As a person, who can be considered “old” in this line of work, I have experienced the problems of missing decoupling first hand. My first high-speed build was in the mid-eighties as an apprentice at a large electronics firm. The design I was building, a digital frequency measurement, used 74Fxx logic at a speed of 11MHz (which was very fast for the time). It was wire-wrapped on a double euro-card size board and used about 40 logic chips. When the time came to turn it on, I noticed that it didn’t work as expected and all kinds of stuff happened all over the place. After checking the build several times I talked to my supervisor about the problem and he just looked at it and said: “There are no bypass capacitors; mount them on all chips over the power supply and we’ll talk then.”. Completely bewildered I did what he said and, as a miracle, everything just worked. Why would seemingly inert capacitance on the power supply make things work?
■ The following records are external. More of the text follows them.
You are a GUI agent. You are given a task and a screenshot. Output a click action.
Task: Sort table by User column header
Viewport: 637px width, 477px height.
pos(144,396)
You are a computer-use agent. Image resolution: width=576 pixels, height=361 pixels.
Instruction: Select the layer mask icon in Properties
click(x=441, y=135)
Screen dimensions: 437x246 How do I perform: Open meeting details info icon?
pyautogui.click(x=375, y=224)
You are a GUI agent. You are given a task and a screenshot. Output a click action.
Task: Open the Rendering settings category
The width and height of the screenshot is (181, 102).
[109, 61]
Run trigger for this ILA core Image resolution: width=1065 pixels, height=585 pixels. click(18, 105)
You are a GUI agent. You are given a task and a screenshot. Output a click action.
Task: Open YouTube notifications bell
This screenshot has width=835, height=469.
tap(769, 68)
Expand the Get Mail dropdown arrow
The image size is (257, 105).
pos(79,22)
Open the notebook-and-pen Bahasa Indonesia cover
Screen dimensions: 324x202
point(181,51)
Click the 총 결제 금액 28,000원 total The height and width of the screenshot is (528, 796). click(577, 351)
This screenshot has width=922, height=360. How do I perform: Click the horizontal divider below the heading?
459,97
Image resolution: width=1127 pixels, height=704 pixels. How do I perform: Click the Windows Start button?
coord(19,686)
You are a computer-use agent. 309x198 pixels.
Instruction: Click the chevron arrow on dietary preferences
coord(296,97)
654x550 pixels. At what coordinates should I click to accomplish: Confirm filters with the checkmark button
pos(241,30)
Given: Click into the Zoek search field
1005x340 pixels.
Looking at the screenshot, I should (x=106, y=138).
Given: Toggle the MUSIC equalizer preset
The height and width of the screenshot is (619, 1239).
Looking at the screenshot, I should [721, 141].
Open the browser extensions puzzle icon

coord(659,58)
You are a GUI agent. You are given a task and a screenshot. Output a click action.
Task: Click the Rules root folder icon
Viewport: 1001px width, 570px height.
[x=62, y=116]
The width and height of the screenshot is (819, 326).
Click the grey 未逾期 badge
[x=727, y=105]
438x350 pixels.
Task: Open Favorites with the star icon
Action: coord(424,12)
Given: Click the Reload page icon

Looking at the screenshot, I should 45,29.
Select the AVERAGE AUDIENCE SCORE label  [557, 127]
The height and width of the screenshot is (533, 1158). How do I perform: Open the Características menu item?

My supervisor then told me all about switch/surge currents and inductance of the wiring and went on to tell the tale of decoupling. I admit that it took several years before I really understood what he was talking about, but the lesson was learned: always put capacitors on the power supply of logic chips.
This is probably one of the best discussions of the topic that I’ve ever seen: thorough, well-written, and easy to understand, even for a beginner. The reactive spaghetti monster is a wily beast, and it creeps up everywhere. Many thanks to Bertho for writing this great article about how to defeat him.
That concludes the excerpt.